> [The problem] Copy out exactly, and only, the lines from the one containing "Image resolution: width=844" through the end of the entries. No pictures.

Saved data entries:

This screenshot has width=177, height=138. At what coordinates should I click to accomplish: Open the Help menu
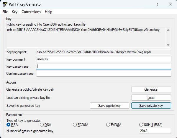click(48, 12)
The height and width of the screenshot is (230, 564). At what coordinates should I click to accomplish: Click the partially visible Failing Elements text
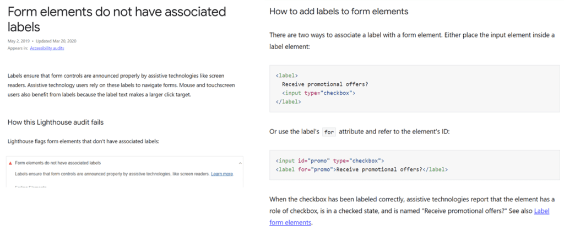pyautogui.click(x=31, y=187)
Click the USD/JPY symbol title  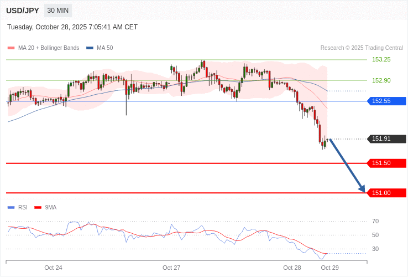tap(23, 11)
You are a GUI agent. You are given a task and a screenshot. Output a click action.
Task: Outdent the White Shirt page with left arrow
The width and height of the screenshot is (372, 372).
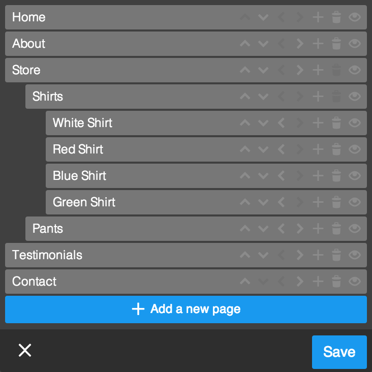click(x=282, y=123)
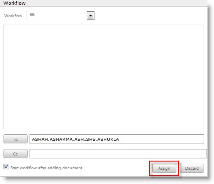Image resolution: width=214 pixels, height=184 pixels.
Task: Place cursor on ASHUKLA in To field
Action: click(108, 139)
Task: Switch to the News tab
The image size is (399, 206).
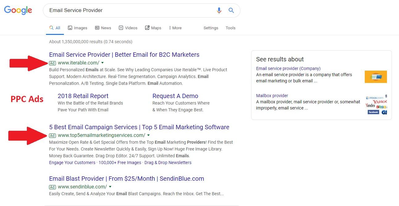Action: click(x=103, y=28)
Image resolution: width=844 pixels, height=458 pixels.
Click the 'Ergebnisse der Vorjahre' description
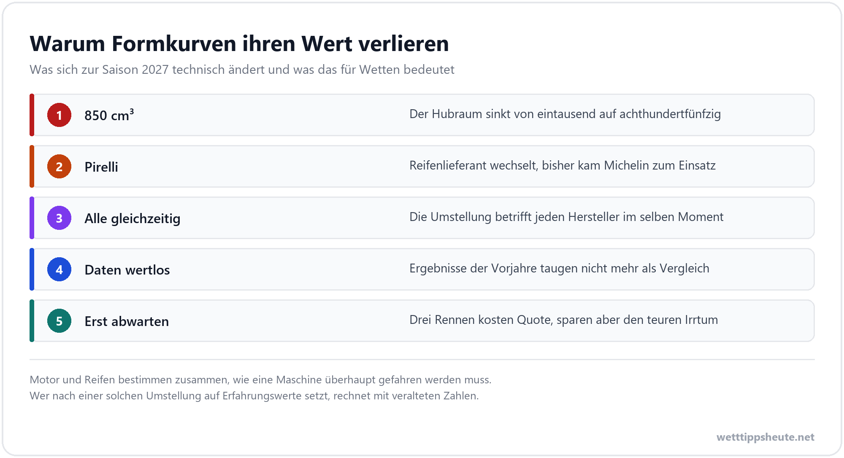pos(559,268)
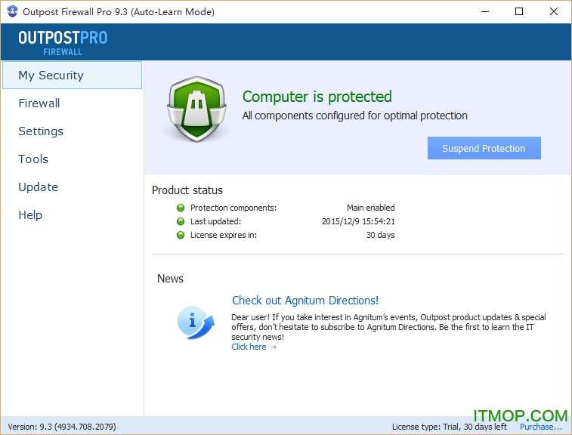Click the green shield protection icon
The image size is (572, 435).
click(196, 109)
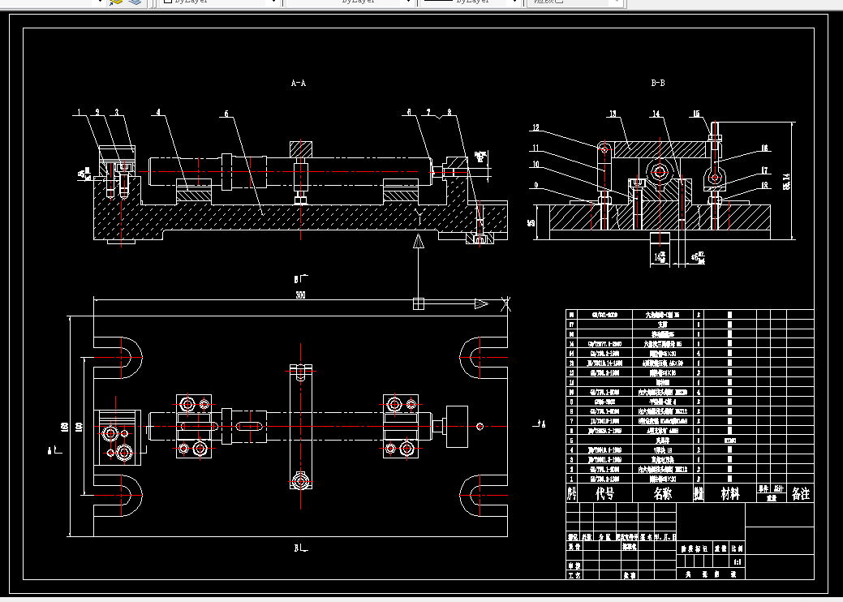This screenshot has height=602, width=843.
Task: Click the upward UCS Y-axis arrowhead
Action: click(x=419, y=241)
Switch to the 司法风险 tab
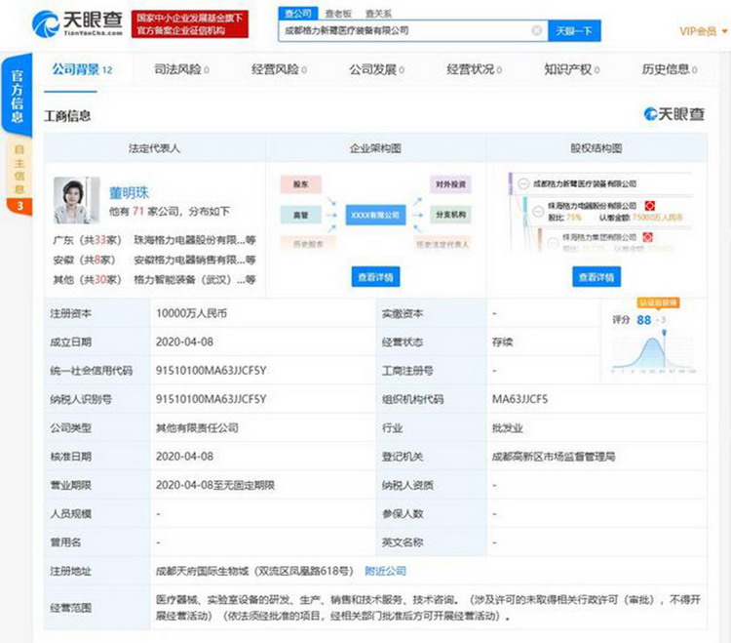The height and width of the screenshot is (643, 731). pyautogui.click(x=181, y=70)
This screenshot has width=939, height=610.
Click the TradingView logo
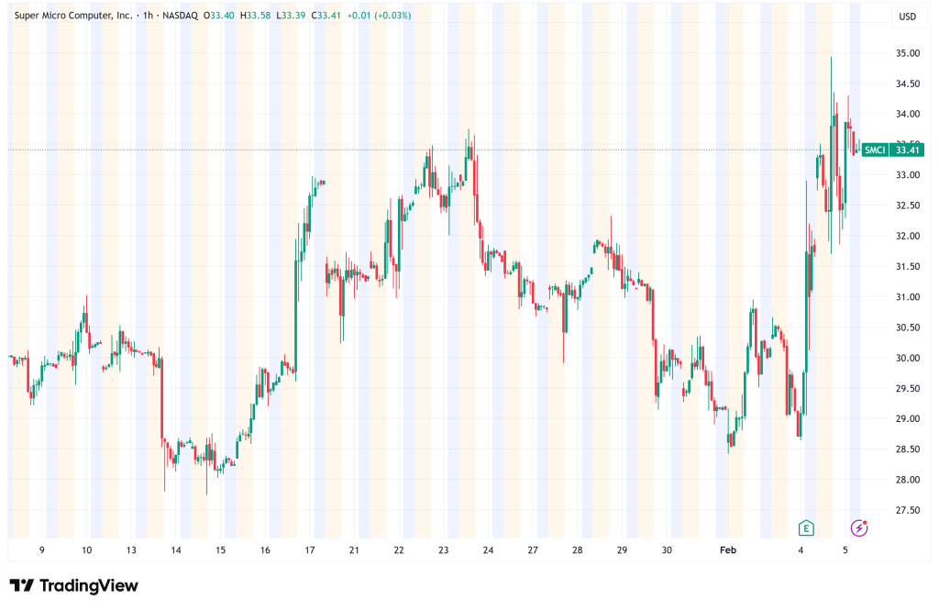pos(73,586)
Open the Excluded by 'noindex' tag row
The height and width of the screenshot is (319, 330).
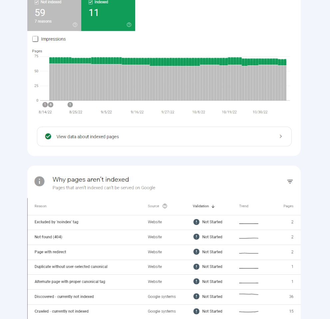[x=164, y=222]
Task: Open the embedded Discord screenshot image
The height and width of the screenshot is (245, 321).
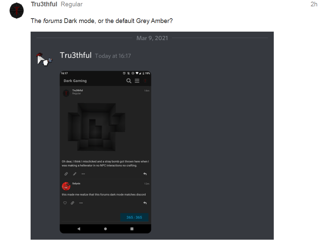Action: tap(152, 135)
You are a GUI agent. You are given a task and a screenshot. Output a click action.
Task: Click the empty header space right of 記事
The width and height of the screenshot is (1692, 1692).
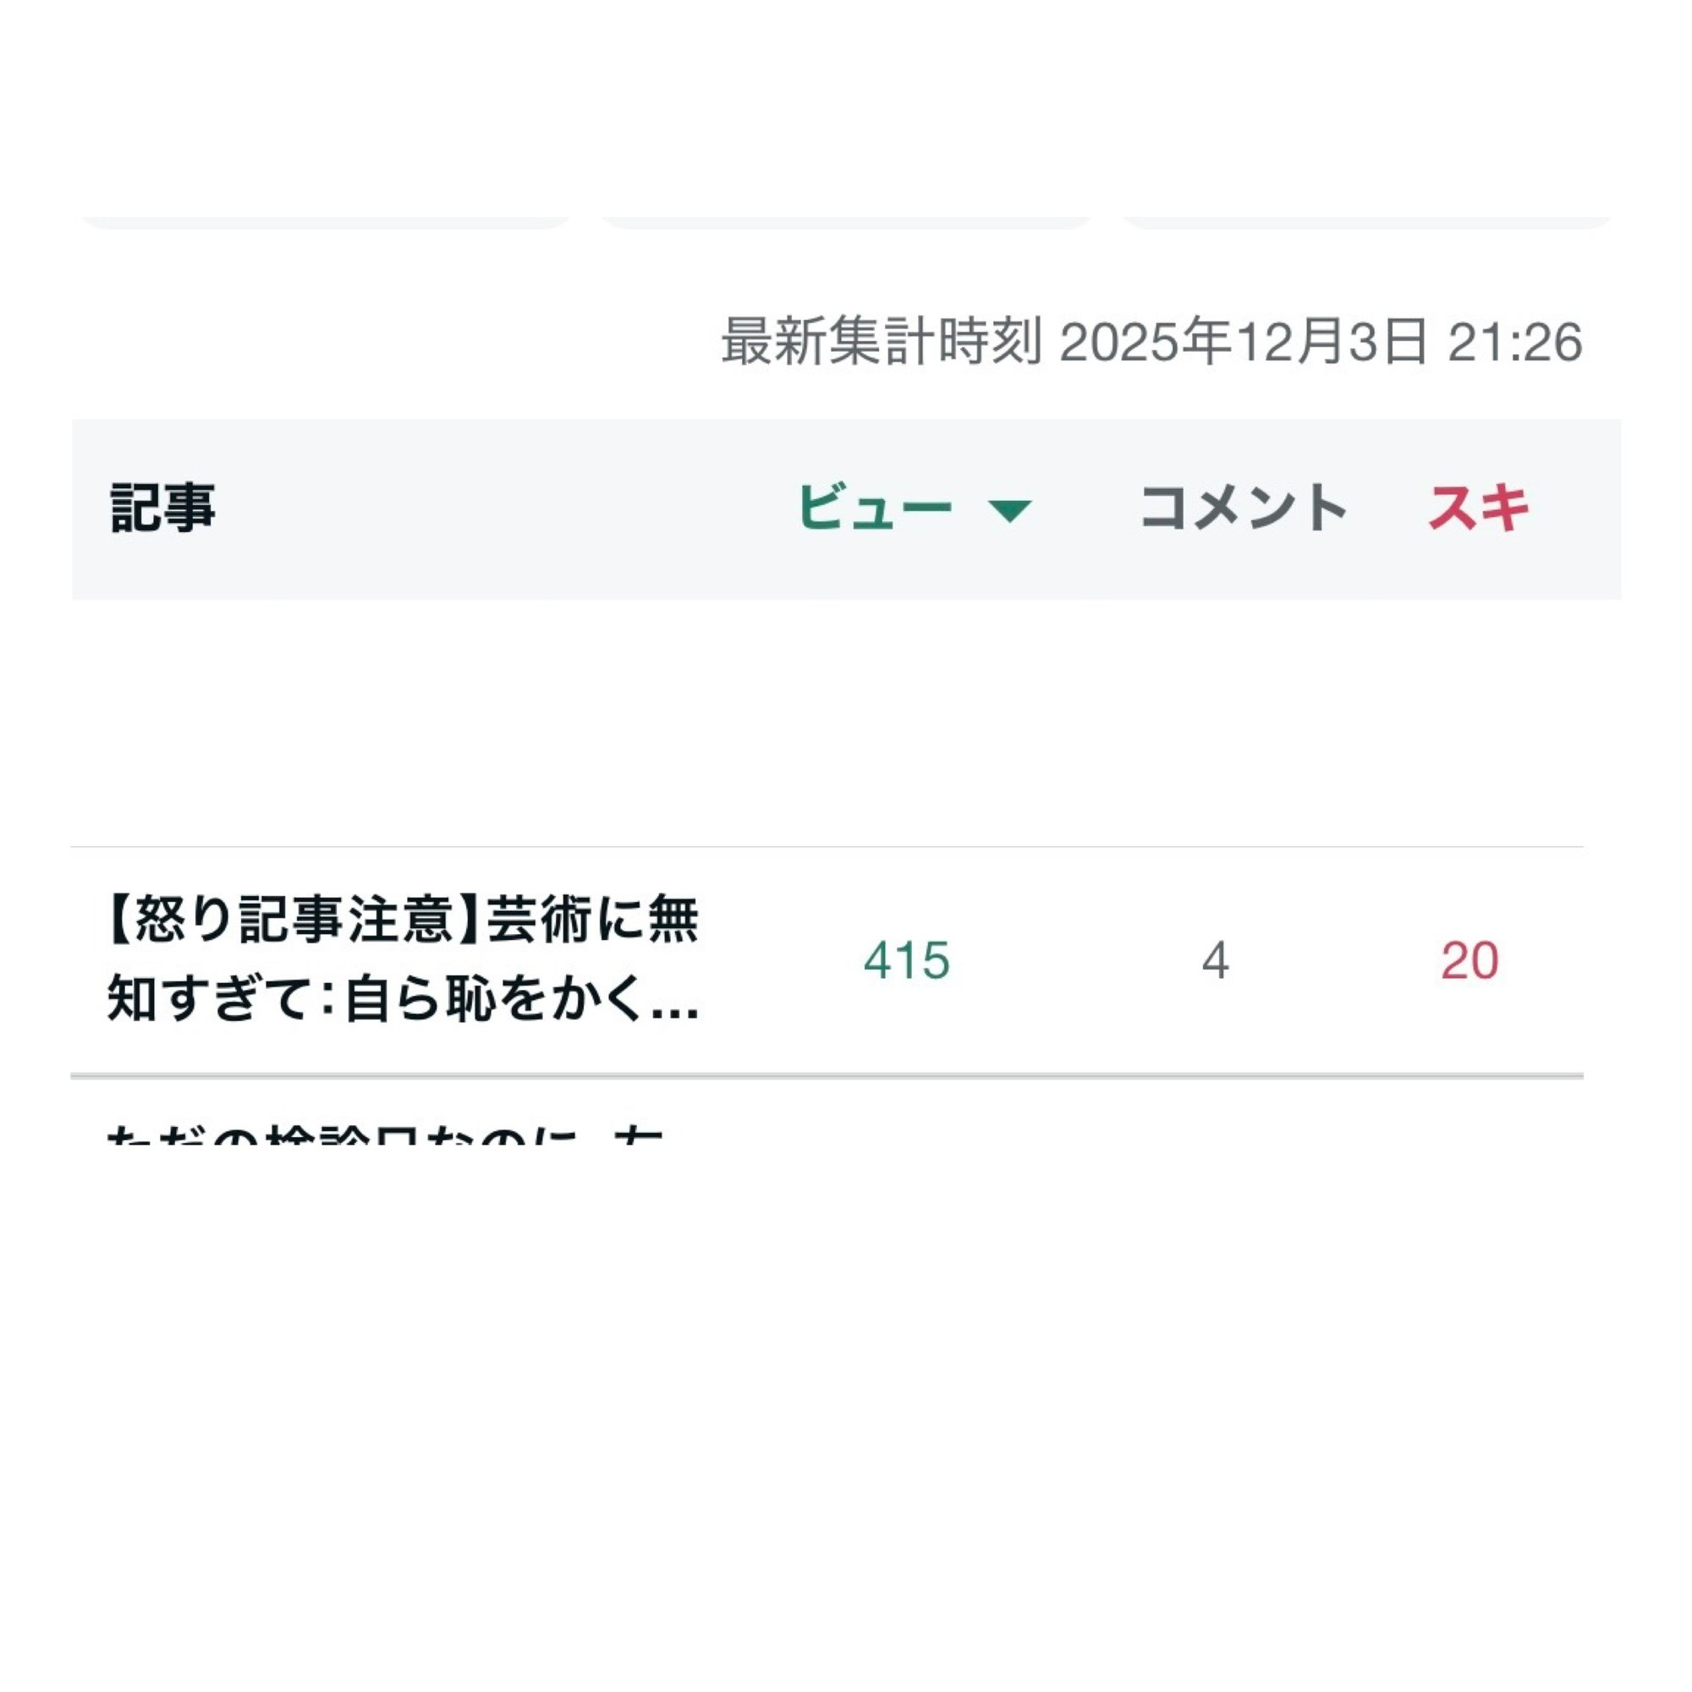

> [Exercise result]
Image resolution: width=844 pixels, height=458 pixels.
Click the 'Ergebnisse der Vorjahre' description
pos(559,268)
Click the green shield protection icon
The image size is (572, 435).
click(196, 109)
This screenshot has height=602, width=843.
Task: Click the upward UCS Y-axis arrowhead
Action: click(x=419, y=241)
Switch to the 司法风险 tab
The height and width of the screenshot is (643, 731). pyautogui.click(x=181, y=70)
This screenshot has width=939, height=610.
Click the TradingView logo
pos(73,586)
Open the Excluded by 'noindex' tag row
The height and width of the screenshot is (319, 330).
[x=164, y=222]
Task: Open the embedded Discord screenshot image
The height and width of the screenshot is (245, 321).
Action: tap(152, 135)
You are a GUI agent. You are given a task and a screenshot. Output a click action.
Task: Click the empty header space right of 記事
The width and height of the screenshot is (1692, 1692).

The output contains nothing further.